Valdosta Daily Times

Local News

September 25, 2013

Quitman 11 trial gets under way

QUITMAN — Underneath the Latin inscription Fiat Justitia Ruat Caelum – Let Justice Be Done Though The Heavens Fall — the trial of Lula Smart got underway Tuesday morning at the downtown Brooks County Courthouse.

Smart, part of the “Quitman 11” who were charged with multiple counts of unlawful possession of ballots in relation to the July 2010 Brooks County school board primary election, is charged with 25 counts of illegal possession of ballots and six counts of interfering with an elector. One count of each was dropped Tuesday, leaving 24 counts of illegal possession of ballots and five counts of interfering with an elector.

Initial charges came after school board candidates lost the election at the polling places then won their respective races via absentee ballots. Though charged in the case, these school board officials served, then couldn't serve for several months due to the charges, then were reinstated to the board. Originally, these suspects were called the Quitman 10 then two more people were charged prompting the title Quitman 10+2. One suspect has since passed away.

The case has attracted statewide and national attention from civil rights groups since the Quitman 11 suspects are African-American, defeated white opponents, and placed the black school board members into the majority for the first time.

After opening statements that brought into question just how much a campaigner can assist an elector with an absentee ballot, Chevine King, attorney for the defense, and Clara Bucci, prosecution, questioned the case's first witness, Chris Williams, former investigator for the Georgia Secretary of State who, along with the Georgia Bureau of Investigation, investigated the first reports the secretary received concerning the case.

For more than three hours, King and Bucci examined, cross-examined, re-directed and re-examined Williams. Williams arrived in Brooks County in late July 2010, having been assigned the case after 29 complaints of voter fraud came into the Secretary of State's office. Many of the concerned voters arrived at polling places on Election Day only to be told that they had already voted with absentee ballots.

Williams, along with other Secretary of State agents and GBI agents, put together a 16-question questionnaire, then went into the community to contact absentee voters. The questions were all centered around the absentee voting process: Did you register an absentee ballot? How did you receive your application for the absentee ballot? What did you do with the

ballot? Did anyone assist you?

King focused on the questionnaire and the process of going through it with absentee voters in his cross-examination, with Williams conceding that they obtained no physical proof from absentee voters of tampering, but stating that he believed the number and similarity of the complaints were relevant.
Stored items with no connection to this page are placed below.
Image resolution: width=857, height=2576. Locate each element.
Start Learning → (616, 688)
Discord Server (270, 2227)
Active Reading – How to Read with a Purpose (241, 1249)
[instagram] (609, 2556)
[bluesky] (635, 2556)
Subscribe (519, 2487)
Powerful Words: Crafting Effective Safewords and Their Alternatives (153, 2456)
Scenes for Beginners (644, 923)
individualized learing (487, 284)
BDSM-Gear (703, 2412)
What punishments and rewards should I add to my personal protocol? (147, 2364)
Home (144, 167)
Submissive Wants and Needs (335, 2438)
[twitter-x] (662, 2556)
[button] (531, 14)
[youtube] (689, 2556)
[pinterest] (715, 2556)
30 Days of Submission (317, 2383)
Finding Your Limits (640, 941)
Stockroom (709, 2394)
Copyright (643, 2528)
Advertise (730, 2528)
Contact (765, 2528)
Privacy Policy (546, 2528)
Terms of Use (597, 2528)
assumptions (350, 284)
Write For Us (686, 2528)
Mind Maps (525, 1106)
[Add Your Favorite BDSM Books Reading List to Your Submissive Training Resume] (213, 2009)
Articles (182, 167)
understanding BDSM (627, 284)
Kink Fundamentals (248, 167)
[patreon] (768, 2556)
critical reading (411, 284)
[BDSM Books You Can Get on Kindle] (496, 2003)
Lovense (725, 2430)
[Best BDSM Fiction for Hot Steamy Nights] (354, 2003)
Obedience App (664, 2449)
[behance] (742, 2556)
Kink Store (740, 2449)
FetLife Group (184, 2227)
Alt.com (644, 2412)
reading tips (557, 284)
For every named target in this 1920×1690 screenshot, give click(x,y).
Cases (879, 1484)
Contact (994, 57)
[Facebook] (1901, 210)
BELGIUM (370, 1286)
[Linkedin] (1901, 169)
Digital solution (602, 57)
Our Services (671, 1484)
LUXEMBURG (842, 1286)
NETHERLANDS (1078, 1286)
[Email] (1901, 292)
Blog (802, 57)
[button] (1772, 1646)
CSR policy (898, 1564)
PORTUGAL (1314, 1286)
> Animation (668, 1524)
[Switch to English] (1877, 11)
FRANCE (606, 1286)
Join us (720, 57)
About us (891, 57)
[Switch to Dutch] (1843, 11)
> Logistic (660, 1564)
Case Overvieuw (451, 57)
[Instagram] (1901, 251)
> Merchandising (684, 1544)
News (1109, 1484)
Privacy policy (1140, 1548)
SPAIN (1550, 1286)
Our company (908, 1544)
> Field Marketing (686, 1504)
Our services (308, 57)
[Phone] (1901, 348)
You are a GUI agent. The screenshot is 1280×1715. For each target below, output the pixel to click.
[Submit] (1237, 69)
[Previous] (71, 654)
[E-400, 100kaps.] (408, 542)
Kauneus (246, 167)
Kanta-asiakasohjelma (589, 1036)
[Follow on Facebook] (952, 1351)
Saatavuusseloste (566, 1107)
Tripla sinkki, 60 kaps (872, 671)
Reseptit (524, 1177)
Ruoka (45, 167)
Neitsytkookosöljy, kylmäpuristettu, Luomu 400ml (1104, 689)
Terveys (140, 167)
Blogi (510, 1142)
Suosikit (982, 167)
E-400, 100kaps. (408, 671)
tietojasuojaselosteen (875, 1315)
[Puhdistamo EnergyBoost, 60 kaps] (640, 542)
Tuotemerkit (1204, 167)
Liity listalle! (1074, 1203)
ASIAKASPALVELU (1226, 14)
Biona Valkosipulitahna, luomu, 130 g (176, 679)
King also parsed the wording of the Georgia law 21-2-385, covering the proper delivery of sealed absentee ballots. One of the central questions of the case is whether Smart handled sealed absentee ballots, delivering them for electors. Georgia Law 21-2-385 states that “the elector shall then mail or personally deliver” their absentee ballot, with an exception made for disabled electors allowing members of their family or people they share a residence with to make the delivery.

With the first day behind it, the trial will most likely continue through the week, if not through the next.